LETTERS: Look at sex through God, not shame

Daniel Rajewski

In last Wednesday’s column, Sophie Prell eluded to wanting a conversation on a controversial topic, so let’s talk about sex. It seems we want sex to be our end-all to get the max pleasure at the least risk. We feel that if one person is not meeting our needs we can try someone else, be it a man or woman to bring us that moment. We even have all the artificial means to prevent pregnancy and if these fail, we can get it “taken care of” through a “safe,” “legal” abortion. However, we still feel confused, broken, hurt and possibly diseased from all these hook-ups hoping that “getting some” would have made us happy.

Jews and Christians believe that when God created Adam and Eve in the garden the first command he gave them was to be fruitful and multiply. Amazing, isn’t it? When our world rings out a message of population control and environmental consciousness, often at the expense of the human person, we seek to restore the harmony in many aspects of nature, which is very good to be stewards of our natural resources, yet we thrust chaos upon the natural laws and rhythms of our bodies and inner-spirits. We as a culture do not value life because we do not truly value the means of life via sexual relations.

Christians believe that through his passion, death and resurrection, Jesus redeemed humanity from all sin including that first sin of Adam and Eve, which made it hard to see clearly the goodness in their bodies. We are then given a model to follow in living this redemption. Jesus gave his life on the cross freely and totally, he did not waver from the end, and through his death, God opened for many the path to new and eternal life. Faithful, monogamous, heterosexual marriage is the only way of living that describes this type of love. If we stick by the rules of the game, we won’t get burned, and if the possibility of a child is not at a good time for us, well we can always pause from the “action.” Anything else will leave us to “keep looking, looking for something more,” as Sara Evans sang about. Sexual acts as properly understood by the late Pope John Paul II are meant to reflect the divine love relationship between the Father, Son and Holy Spirit.

Wow, what a concept. Our bodies are then seen as a means of glory and praise and not something dirty and dark, which keeps our minds thinking of the “ew.”

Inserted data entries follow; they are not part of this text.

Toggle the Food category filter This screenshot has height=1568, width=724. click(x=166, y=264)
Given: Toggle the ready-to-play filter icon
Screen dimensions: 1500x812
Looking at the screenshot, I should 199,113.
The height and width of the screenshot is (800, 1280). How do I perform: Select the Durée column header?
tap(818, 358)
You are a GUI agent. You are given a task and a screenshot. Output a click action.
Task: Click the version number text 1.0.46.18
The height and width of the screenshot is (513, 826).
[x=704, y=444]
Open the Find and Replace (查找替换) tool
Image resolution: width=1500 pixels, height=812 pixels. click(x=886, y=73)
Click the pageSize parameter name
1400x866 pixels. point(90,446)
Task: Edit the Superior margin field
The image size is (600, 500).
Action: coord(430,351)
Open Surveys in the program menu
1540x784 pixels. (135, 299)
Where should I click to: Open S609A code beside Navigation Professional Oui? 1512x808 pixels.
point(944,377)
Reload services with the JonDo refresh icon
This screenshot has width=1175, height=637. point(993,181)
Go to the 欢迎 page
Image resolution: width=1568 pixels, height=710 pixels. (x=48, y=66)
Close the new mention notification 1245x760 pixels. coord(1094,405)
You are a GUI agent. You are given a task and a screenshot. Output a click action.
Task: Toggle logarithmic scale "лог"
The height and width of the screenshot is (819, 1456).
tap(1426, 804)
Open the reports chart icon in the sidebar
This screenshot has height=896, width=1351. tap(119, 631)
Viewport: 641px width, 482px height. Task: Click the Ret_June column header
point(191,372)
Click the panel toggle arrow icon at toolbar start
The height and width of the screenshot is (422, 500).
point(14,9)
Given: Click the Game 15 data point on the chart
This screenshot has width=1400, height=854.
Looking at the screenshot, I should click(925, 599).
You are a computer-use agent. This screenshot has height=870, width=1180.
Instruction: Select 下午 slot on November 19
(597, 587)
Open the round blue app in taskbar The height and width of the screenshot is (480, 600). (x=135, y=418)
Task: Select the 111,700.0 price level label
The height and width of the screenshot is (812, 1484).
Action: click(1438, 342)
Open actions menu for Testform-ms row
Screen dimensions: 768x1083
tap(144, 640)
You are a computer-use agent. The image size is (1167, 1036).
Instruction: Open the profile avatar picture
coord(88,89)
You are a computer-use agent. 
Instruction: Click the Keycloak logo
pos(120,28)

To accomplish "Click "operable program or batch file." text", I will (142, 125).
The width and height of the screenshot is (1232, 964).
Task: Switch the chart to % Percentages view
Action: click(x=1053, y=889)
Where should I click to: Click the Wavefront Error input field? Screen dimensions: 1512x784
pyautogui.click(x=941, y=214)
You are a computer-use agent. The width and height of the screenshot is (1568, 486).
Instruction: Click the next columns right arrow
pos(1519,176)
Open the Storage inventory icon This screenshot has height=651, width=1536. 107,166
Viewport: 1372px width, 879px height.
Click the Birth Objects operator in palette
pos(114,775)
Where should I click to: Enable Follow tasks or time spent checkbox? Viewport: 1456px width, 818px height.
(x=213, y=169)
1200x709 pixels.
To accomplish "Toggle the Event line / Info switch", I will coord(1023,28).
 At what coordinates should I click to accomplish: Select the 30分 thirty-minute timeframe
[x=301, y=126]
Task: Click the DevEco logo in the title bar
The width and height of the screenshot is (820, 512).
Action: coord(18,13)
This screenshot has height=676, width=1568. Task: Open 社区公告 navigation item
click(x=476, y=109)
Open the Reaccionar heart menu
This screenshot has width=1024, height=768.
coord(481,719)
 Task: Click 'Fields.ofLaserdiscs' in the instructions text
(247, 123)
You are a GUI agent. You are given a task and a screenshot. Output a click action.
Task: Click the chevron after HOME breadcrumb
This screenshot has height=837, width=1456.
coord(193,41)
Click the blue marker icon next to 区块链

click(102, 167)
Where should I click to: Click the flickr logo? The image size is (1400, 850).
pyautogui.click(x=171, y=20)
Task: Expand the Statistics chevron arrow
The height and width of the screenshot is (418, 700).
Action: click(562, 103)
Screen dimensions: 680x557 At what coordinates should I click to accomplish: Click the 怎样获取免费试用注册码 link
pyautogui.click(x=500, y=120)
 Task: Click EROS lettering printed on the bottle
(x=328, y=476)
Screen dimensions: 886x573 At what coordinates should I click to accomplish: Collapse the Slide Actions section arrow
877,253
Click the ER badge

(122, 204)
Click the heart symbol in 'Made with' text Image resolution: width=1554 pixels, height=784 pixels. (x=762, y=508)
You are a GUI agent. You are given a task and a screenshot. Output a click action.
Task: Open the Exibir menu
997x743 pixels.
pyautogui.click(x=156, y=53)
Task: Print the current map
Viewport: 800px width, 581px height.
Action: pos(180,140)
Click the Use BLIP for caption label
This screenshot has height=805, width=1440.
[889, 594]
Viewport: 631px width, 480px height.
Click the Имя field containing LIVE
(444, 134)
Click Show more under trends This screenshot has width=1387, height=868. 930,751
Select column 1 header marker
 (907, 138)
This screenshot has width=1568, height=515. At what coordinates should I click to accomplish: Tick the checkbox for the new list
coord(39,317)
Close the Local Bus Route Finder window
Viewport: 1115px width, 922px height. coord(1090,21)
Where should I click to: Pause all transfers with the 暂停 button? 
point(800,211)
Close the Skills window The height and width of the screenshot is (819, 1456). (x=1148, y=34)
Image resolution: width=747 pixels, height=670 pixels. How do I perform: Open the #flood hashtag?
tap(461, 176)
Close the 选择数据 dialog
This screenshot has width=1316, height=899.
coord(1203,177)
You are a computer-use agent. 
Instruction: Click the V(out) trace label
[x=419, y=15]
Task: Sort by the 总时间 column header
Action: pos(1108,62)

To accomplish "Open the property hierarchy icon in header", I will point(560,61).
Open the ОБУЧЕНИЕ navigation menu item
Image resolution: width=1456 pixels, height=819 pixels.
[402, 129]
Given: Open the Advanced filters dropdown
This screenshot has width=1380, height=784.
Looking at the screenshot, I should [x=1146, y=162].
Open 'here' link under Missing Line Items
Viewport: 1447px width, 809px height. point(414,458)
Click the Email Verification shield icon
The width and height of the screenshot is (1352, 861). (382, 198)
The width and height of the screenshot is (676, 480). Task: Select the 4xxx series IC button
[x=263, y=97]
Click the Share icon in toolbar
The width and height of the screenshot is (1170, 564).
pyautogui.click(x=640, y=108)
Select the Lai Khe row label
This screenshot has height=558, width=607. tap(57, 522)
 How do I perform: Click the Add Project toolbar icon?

The choice is ours: Design our own rules for the “heat of the moment” and the shame, brokenness and often STIs that go along with it, or live a true liberation in love, freely, totally, faithfully and fruitfully given to participate in the creation of the designer. What will we choose? System of a Down’s song still plays in our heads: “… Eating seeds as a pastime activity, the toxicity of our city, of our city Now, what do you own the world? How do you own disorder, disorder? … ” Keep riding our whirlwind, or be led by God’s spirit?

Daniel Rajewski is a graduate of geological and atmospheric sciences.